◆ Records from a collection:

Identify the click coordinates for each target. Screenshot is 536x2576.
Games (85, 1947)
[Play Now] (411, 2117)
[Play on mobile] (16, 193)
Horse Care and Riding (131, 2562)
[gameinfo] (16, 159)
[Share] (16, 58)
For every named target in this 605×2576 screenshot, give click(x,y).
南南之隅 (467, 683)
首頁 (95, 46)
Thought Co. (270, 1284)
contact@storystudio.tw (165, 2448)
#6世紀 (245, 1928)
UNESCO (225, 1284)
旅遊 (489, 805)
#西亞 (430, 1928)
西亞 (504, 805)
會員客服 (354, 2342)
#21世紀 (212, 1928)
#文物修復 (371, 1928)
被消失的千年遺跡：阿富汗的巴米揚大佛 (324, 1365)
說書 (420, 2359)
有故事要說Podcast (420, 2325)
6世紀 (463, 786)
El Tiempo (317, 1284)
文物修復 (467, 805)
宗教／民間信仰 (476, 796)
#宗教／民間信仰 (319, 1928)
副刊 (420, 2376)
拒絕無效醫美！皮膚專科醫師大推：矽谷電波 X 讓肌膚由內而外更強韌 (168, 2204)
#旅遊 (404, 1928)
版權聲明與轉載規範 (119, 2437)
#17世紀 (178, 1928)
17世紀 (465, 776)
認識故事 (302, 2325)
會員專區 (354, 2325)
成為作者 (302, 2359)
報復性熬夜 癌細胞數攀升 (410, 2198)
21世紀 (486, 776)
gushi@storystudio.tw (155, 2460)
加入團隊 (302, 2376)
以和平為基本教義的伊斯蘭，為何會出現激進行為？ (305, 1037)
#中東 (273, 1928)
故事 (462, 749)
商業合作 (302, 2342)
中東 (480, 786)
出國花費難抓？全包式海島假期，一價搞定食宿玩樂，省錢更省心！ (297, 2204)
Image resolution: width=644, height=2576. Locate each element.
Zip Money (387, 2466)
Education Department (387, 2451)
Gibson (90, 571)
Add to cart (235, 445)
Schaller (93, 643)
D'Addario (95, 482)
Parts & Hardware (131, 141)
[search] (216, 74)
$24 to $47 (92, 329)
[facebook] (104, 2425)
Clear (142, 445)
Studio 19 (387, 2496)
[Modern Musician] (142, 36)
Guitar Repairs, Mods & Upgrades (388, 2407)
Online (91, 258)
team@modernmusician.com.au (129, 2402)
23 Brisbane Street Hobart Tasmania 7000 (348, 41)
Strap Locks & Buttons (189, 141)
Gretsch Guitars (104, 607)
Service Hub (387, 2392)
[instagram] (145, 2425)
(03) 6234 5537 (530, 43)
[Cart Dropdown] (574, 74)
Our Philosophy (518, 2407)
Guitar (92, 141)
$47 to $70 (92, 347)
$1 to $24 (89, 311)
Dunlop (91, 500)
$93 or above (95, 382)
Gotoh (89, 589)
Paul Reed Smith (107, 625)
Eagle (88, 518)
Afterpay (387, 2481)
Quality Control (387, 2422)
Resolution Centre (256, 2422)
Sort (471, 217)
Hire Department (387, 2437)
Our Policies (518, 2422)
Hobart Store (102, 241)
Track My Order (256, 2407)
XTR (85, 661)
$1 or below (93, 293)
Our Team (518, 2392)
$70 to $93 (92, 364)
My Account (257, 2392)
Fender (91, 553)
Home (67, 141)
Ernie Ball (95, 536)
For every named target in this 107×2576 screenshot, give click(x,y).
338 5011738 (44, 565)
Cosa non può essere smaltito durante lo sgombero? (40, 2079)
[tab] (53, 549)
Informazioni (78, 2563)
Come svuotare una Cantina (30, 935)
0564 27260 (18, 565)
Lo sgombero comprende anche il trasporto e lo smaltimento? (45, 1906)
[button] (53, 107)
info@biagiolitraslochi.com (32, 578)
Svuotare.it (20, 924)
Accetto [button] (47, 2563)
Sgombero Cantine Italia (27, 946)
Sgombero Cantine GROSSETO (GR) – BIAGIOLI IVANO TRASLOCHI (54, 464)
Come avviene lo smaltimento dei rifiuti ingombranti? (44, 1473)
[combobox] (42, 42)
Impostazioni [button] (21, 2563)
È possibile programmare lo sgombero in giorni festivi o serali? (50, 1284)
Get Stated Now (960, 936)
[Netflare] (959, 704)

◆ WHAT THE EXERCISE ASKS: Each line in the entries above, starting at the line with "[Share] (16, 58)" and ending at the line with "[instagram] (145, 2425)", is to be printed exactly, and only those lines.

◆ SOLUTION:
[Share] (16, 58)
For every named target in this 605×2576 screenshot, give click(x,y).
南南之隅 (467, 683)
首頁 (95, 46)
Thought Co. (270, 1284)
contact@storystudio.tw (165, 2448)
#6世紀 (245, 1928)
UNESCO (225, 1284)
旅遊 (489, 805)
#西亞 (430, 1928)
西亞 (504, 805)
會員客服 (354, 2342)
#21世紀 (212, 1928)
#文物修復 (371, 1928)
被消失的千年遺跡：阿富汗的巴米揚大佛 (324, 1365)
說書 (420, 2359)
有故事要說Podcast (420, 2325)
6世紀 (463, 786)
El Tiempo (317, 1284)
文物修復 (467, 805)
宗教／民間信仰 (476, 796)
#宗教／民間信仰 (319, 1928)
副刊 (420, 2376)
拒絕無效醫美！皮膚專科醫師大推：矽谷電波 X 讓肌膚由內而外更強韌 (168, 2204)
#旅遊 (404, 1928)
版權聲明與轉載規範 (119, 2437)
#17世紀 (178, 1928)
17世紀 (465, 776)
認識故事 (302, 2325)
會員專區 (354, 2325)
成為作者 (302, 2359)
報復性熬夜 癌細胞數攀升 (410, 2198)
21世紀 (486, 776)
gushi@storystudio.tw (155, 2460)
加入團隊 (302, 2376)
以和平為基本教義的伊斯蘭，為何會出現激進行為？ (305, 1037)
#中東 (273, 1928)
故事 (462, 749)
商業合作 (302, 2342)
中東 (480, 786)
出國花費難抓？全包式海島假期，一價搞定食宿玩樂，省錢更省心！ (297, 2204)
Image resolution: width=644, height=2576. Locate each element.
Zip Money (387, 2466)
Education Department (387, 2451)
Gibson (90, 571)
Add to cart (235, 445)
Schaller (93, 643)
D'Addario (95, 482)
Parts & Hardware (131, 141)
[search] (216, 74)
$24 to $47 (92, 329)
[facebook] (104, 2425)
Clear (142, 445)
Studio 19 (387, 2496)
[Modern Musician] (142, 36)
Guitar Repairs, Mods & Upgrades (388, 2407)
Online (91, 258)
team@modernmusician.com.au (129, 2402)
23 Brisbane Street Hobart Tasmania 7000 (348, 41)
Strap Locks & Buttons (189, 141)
Gretsch Guitars (104, 607)
Service Hub (387, 2392)
[instagram] (145, 2425)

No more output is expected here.